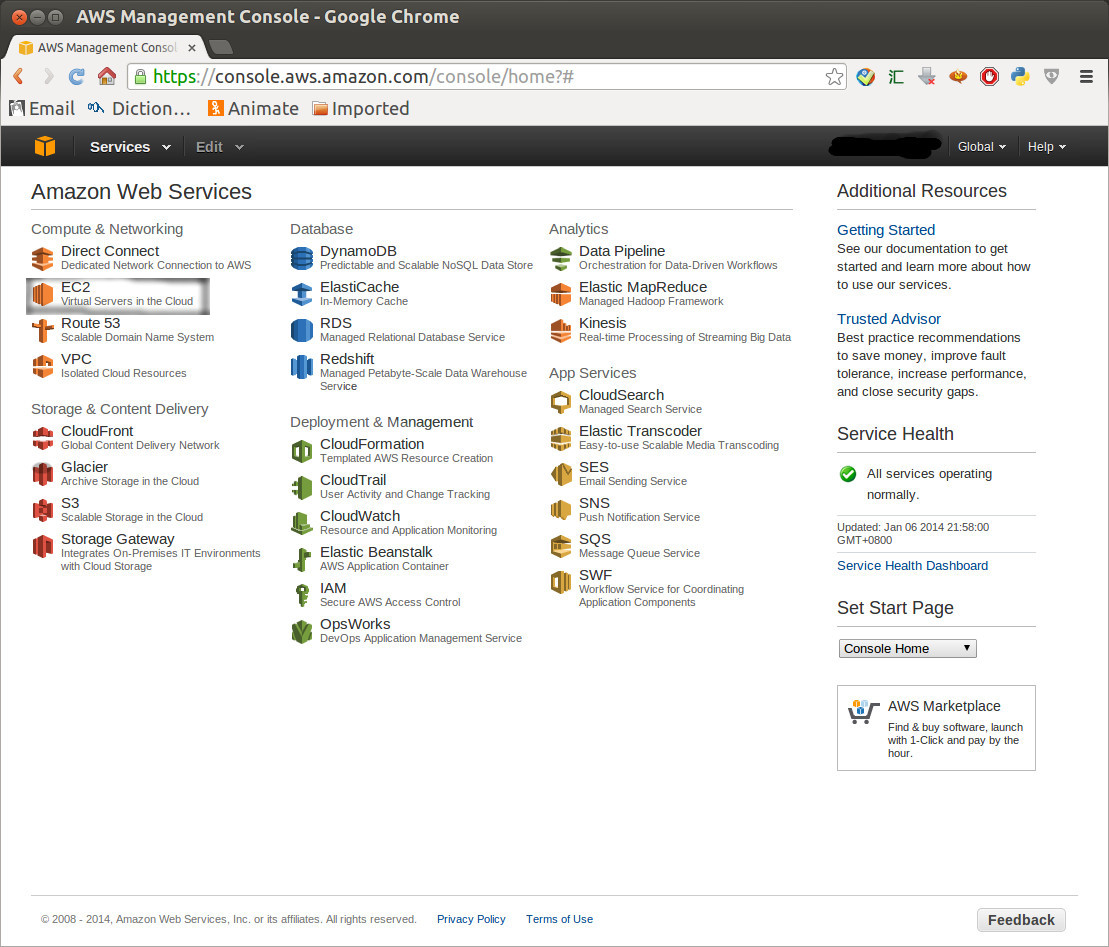Click the Feedback button

1020,920
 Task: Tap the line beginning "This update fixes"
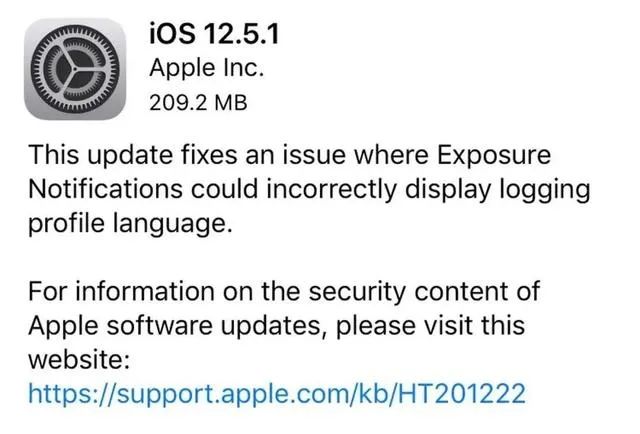[290, 155]
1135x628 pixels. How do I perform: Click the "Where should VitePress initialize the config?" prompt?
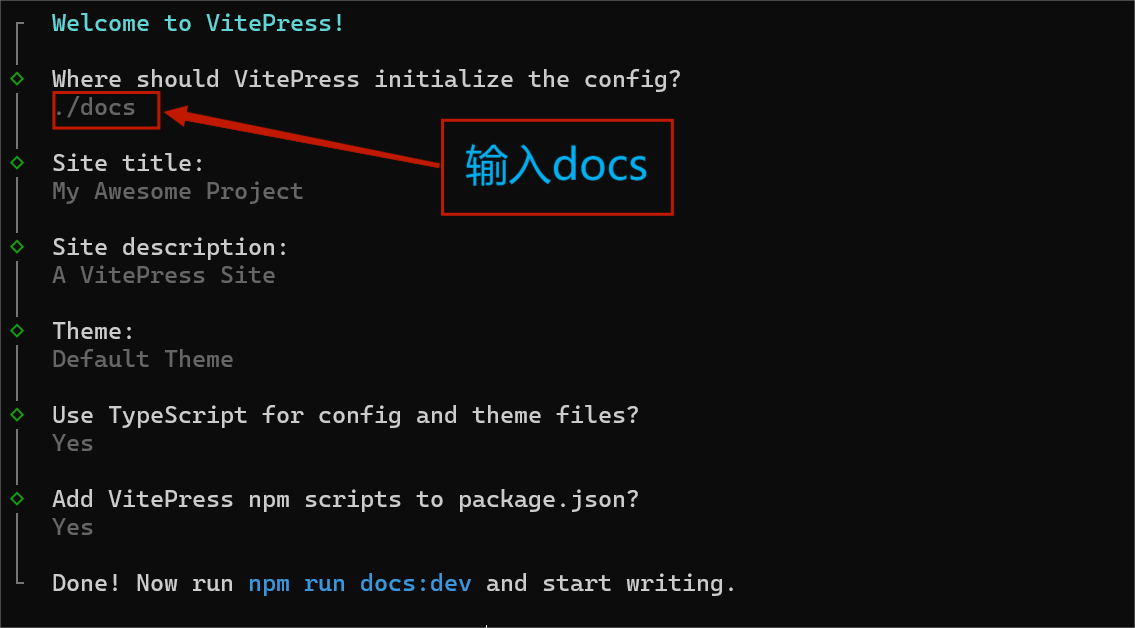[x=366, y=79]
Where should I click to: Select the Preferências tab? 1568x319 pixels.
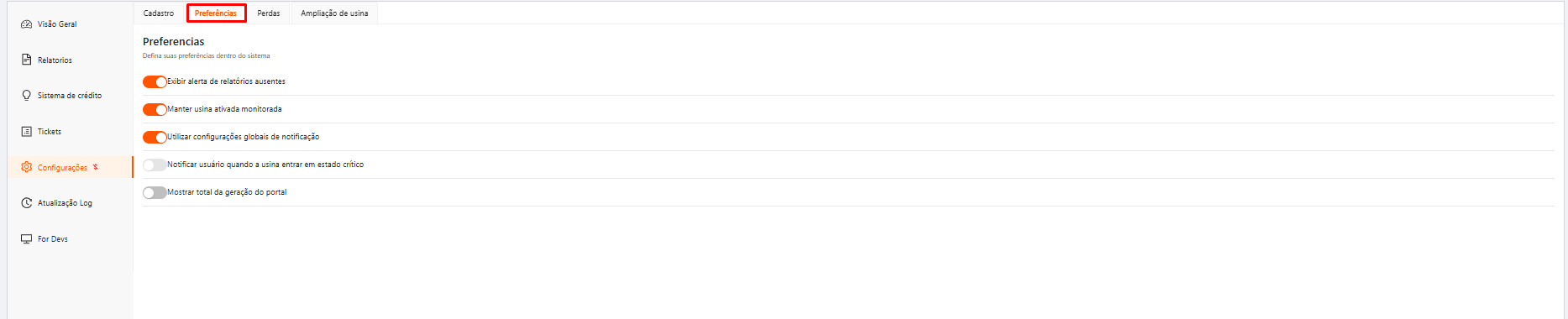click(216, 13)
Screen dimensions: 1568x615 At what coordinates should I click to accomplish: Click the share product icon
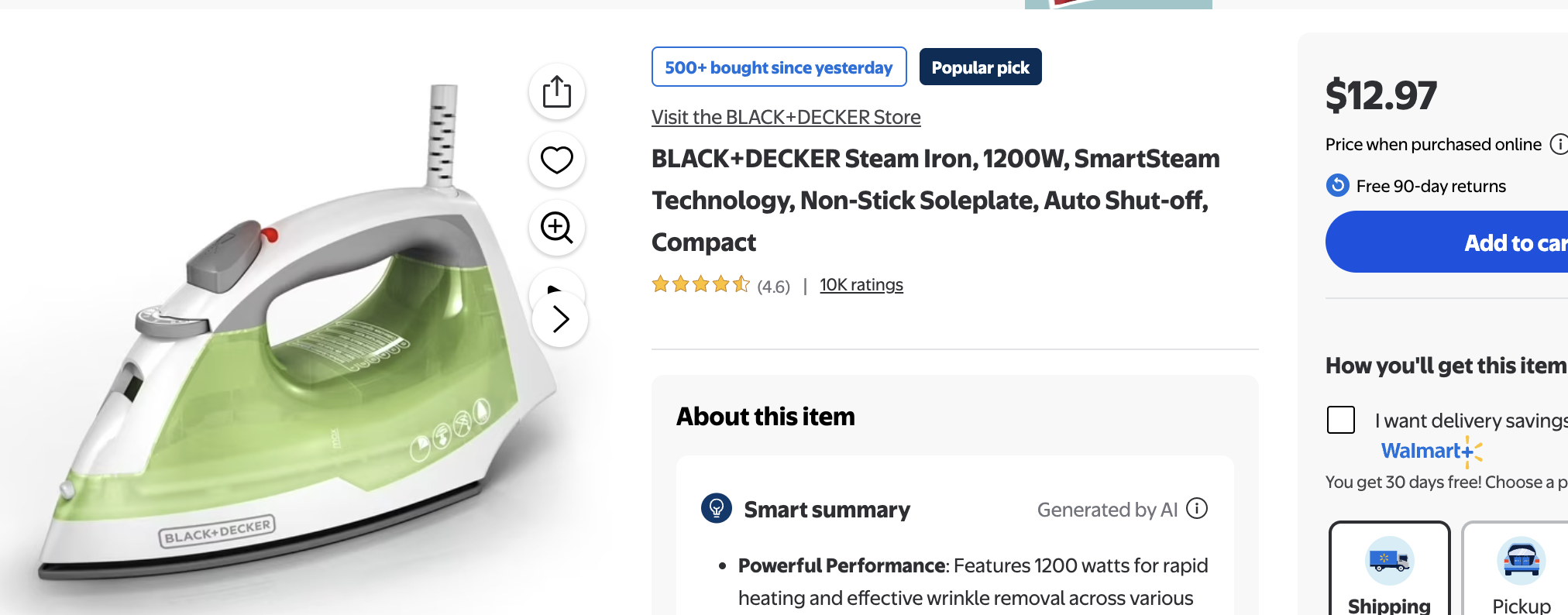[x=556, y=92]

▶ _Your instructions_: An exact transcription is requested of each line from the one that holds "Where should I" to the end of the listing above, both boundary lines included; pictures are to be omitted.

▶ _Reply to the exercise_:
Where should I click to: Select the Preferências tab? 1568x319 pixels.
click(216, 13)
Screen dimensions: 1568x615 At what coordinates should I click to accomplish: Click the share product icon
[x=556, y=92]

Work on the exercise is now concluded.